▶ [Records]:
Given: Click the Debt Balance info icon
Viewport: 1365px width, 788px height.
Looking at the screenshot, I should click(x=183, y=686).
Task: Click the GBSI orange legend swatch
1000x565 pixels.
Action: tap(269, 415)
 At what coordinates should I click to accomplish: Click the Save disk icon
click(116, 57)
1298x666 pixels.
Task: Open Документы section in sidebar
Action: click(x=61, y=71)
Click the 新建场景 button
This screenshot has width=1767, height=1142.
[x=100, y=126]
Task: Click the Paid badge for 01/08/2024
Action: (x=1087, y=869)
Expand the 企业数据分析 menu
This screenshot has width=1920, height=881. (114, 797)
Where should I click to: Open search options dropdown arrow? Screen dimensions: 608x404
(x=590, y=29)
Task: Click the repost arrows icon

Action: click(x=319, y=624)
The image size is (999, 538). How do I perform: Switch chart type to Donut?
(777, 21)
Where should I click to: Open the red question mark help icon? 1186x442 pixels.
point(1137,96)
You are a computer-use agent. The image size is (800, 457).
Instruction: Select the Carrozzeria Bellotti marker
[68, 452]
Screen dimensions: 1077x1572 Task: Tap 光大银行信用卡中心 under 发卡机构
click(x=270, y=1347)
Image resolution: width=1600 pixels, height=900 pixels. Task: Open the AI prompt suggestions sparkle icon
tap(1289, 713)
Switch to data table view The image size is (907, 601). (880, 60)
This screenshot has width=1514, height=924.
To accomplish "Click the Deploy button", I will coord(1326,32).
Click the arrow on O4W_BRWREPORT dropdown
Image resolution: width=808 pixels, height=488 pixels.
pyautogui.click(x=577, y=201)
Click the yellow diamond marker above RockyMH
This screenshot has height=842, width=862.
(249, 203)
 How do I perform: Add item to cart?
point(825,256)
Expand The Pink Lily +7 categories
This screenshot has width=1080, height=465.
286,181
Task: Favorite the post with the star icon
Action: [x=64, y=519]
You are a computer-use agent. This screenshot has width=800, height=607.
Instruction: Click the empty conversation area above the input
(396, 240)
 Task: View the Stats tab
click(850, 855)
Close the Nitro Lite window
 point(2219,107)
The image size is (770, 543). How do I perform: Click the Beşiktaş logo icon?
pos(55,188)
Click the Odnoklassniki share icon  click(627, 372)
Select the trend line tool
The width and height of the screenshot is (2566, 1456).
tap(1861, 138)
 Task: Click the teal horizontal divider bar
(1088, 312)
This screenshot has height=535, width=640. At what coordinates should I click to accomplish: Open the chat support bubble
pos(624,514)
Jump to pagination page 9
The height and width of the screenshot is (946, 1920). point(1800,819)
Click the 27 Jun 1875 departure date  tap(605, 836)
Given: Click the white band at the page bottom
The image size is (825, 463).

▶ [YOUR TASK]: Swap "Instruction" for "Command" everywhere it occurs in the listing above, and write out the whole listing again with everything else left the same.

▶ [EXERCISE ANSWER]:
Given: Click the Debt Balance info icon
Viewport: 1365px width, 788px height.
Looking at the screenshot, I should click(x=183, y=686).
Task: Click the GBSI orange legend swatch
1000x565 pixels.
Action: tap(269, 415)
 At what coordinates should I click to accomplish: Click the Save disk icon
click(116, 57)
1298x666 pixels.
Task: Open Документы section in sidebar
Action: click(x=61, y=71)
Click the 新建场景 button
This screenshot has width=1767, height=1142.
[x=100, y=126]
Task: Click the Paid badge for 01/08/2024
Action: (x=1087, y=869)
Expand the 企业数据分析 menu
This screenshot has width=1920, height=881. (114, 797)
Where should I click to: Open search options dropdown arrow? Screen dimensions: 608x404
(x=590, y=29)
Task: Click the repost arrows icon

Action: click(x=319, y=624)
The image size is (999, 538). How do I perform: Switch chart type to Donut?
(777, 21)
Where should I click to: Open the red question mark help icon? 1186x442 pixels.
point(1137,96)
You are a computer-use agent. The image size is (800, 457).
Command: Select the Carrozzeria Bellotti marker
[68, 452]
Screen dimensions: 1077x1572 Task: Tap 光大银行信用卡中心 under 发卡机构
click(x=270, y=1347)
Image resolution: width=1600 pixels, height=900 pixels. Task: Open the AI prompt suggestions sparkle icon
tap(1289, 713)
Switch to data table view The image size is (907, 601). (880, 60)
This screenshot has width=1514, height=924.
To accomplish "Click the Deploy button", I will coord(1326,32).
Click the arrow on O4W_BRWREPORT dropdown
Image resolution: width=808 pixels, height=488 pixels.
pyautogui.click(x=577, y=201)
Click the yellow diamond marker above RockyMH
This screenshot has height=842, width=862.
(249, 203)
 How do I perform: Add item to cart?
point(825,256)
Expand The Pink Lily +7 categories
This screenshot has width=1080, height=465.
286,181
Task: Favorite the post with the star icon
Action: [x=64, y=519]
You are a computer-use agent. This screenshot has width=800, height=607.
Command: Click the empty conversation area above the input
(396, 240)
 Task: View the Stats tab
click(850, 855)
Close the Nitro Lite window
 point(2219,107)
The image size is (770, 543). How do I perform: Click the Beşiktaş logo icon?
pos(55,188)
Click the Odnoklassniki share icon  click(627, 372)
Select the trend line tool
The width and height of the screenshot is (2566, 1456).
tap(1861, 138)
 Task: Click the teal horizontal divider bar
(1088, 312)
This screenshot has height=535, width=640. At what coordinates should I click to accomplish: Open the chat support bubble
pos(624,514)
Jump to pagination page 9
The height and width of the screenshot is (946, 1920). point(1800,819)
Click the 27 Jun 1875 departure date  tap(605, 836)
Given: Click the white band at the page bottom
The image size is (825, 463).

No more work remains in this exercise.